# Oil Stones



## BubbaIBA (Nov 23, 2011)

I didn't want to hijack another thread, one asking questions about the care and feeding of water stones, so let's beat to death the oil vs. water in a new thread.

Full disclosure, I have full sets of water, diamond plate, and Arkansas stones, all supplemented by a Tormek T-7 and at times will use any and all but for day to day sharpening I will reach for the Arkansas stones. I do a lot of sharpening and I use the oil stones for most of it. Water stones are just too fussy, with water I find I spend more time working on the stones than on the iron. With oil it is just put the stone in the holder, squirt on a little coal oil and you are done before you would have started working iron if using water.

I will give that water is available in finer grit and once trued is faster cutting and you can get a polish off the stone where with oil they cut slower and need a stroping on Herb's Yellowstone to achieve a fine polish. But the bottom line is; with oil I can get to a working sharpness faster and with less effort and as a bonus the chance of messing up the edge from a dished stone is greatly reduced.
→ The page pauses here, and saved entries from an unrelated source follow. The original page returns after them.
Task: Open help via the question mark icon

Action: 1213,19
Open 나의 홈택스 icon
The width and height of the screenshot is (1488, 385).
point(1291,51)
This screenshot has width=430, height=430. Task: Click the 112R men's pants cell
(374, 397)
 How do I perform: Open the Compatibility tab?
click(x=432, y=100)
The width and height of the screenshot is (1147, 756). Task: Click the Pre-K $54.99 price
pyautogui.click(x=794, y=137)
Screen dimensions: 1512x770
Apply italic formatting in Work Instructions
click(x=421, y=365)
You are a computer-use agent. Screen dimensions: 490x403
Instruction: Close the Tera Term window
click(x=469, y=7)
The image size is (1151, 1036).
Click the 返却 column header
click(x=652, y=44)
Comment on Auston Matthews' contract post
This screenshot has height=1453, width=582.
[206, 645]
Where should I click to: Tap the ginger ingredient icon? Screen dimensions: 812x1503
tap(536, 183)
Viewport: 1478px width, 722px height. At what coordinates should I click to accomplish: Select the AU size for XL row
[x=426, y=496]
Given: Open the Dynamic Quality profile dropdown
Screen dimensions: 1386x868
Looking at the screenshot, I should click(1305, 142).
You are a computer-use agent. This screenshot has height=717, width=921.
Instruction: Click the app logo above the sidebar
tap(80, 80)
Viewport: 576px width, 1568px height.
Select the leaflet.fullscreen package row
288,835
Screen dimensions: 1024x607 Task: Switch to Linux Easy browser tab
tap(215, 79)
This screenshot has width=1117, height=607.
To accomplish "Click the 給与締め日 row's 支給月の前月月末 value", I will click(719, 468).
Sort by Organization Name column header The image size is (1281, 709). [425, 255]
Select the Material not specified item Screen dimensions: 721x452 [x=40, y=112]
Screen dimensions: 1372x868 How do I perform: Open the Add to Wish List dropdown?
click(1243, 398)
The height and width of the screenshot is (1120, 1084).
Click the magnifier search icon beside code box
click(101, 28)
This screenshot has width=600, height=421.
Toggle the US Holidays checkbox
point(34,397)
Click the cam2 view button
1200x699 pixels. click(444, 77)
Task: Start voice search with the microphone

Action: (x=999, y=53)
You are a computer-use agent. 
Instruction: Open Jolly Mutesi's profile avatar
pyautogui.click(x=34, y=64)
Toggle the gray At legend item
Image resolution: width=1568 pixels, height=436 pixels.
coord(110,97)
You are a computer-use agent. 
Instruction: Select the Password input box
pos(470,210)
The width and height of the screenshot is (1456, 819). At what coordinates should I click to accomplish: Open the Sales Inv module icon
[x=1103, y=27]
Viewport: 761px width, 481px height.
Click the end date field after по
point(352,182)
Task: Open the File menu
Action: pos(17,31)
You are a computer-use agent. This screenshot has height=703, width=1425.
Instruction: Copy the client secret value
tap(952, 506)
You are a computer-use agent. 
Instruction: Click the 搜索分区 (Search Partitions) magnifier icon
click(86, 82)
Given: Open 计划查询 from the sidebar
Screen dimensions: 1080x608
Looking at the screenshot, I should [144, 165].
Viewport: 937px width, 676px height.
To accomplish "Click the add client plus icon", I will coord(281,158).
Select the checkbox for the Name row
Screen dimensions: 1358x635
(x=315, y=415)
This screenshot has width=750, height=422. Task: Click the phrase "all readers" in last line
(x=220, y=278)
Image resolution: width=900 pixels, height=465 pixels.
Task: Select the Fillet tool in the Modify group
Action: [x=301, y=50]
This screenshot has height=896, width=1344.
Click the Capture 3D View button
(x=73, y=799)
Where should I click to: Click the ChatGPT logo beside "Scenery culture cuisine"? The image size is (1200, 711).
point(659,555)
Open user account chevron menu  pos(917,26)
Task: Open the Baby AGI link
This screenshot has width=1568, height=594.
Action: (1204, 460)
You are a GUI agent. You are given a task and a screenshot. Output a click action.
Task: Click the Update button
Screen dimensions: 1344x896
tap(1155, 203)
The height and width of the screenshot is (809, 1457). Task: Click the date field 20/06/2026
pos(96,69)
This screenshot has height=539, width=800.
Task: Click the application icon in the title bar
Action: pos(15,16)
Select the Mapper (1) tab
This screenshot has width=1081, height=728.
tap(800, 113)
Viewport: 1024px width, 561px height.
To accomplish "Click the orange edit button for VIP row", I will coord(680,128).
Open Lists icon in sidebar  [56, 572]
YMMV.


----------



## lwllms (Jun 1, 2009)

I spent years using oil stones but they eventually went out of flat and they cut slow. I switched to water stones and absolutely hated the mess. Like you, I spent more time maintaining my water stones than sharpening and that's just nuts. I tried sand paper but the inevitable dubbing made sharpening unpredictable.

Then diamond stones at a somewhat reasonable price were introduced. Very early on I bought an extra coarse stone and wore it out quickly trying to flatten the sole of my Stanley #92. Diamonds aren't forever and they're slow cutting for the respective grits. They'll wear out quickly on ferrous metals because of the style of swarf generated. That's a different topic but was a very expensive lesson for me when using a diamond grinder on tool steel.

After learning a little more about abrasives, I went back to oil stones. I bought another extra coarse diamond stone and use it only to *dress* and flatten my oil stones. Oil stones, like every other abrasive, get dull. Just like grinding wheels they need to be dressed to keep sharp abrasive exposed. This also keeps the stones dead flat if done with care. My oil stones are dressed at each use and any time the cutting action of the stone slows. Properly maintained oil stones cut as fast as water stones but are easily kept dead flat by careful dressing.

The grit size of novaculite stones is 3-5 microns or 6,000 to 8,000 grit by comparison to water stones. The difference in the various true Arkansas stones isn't in the grit size but how closely the grains were packed together by geologic forces. I don't know of a reason to go beyond 6,000 or 8,000 grit but, if you feel the need, chromium oxide or Yellow Stone will very quickly get you as fine as any water stone.


----------



## ssnvet (Jan 10, 2012)

I'm no expert….

but course india (when deeply dinged)

to Med. India

to Soft Arkansas

has done well by me over the years….

I've just used K-1 and motor oil mixed 50/50.

What's coal oil?

I really need aquire the means to grind out dings and dents more quickly.

I've been reading about many different options, but just can't seem to find one that is affordable and well reviewed


----------



## Visions (Sep 12, 2011)

I have oil stones, from india to black Arkansas, but I don't use them as much as I used to. Just too much of a pain and too messy. Oil gets on you, touch a project and then it's a nightmare.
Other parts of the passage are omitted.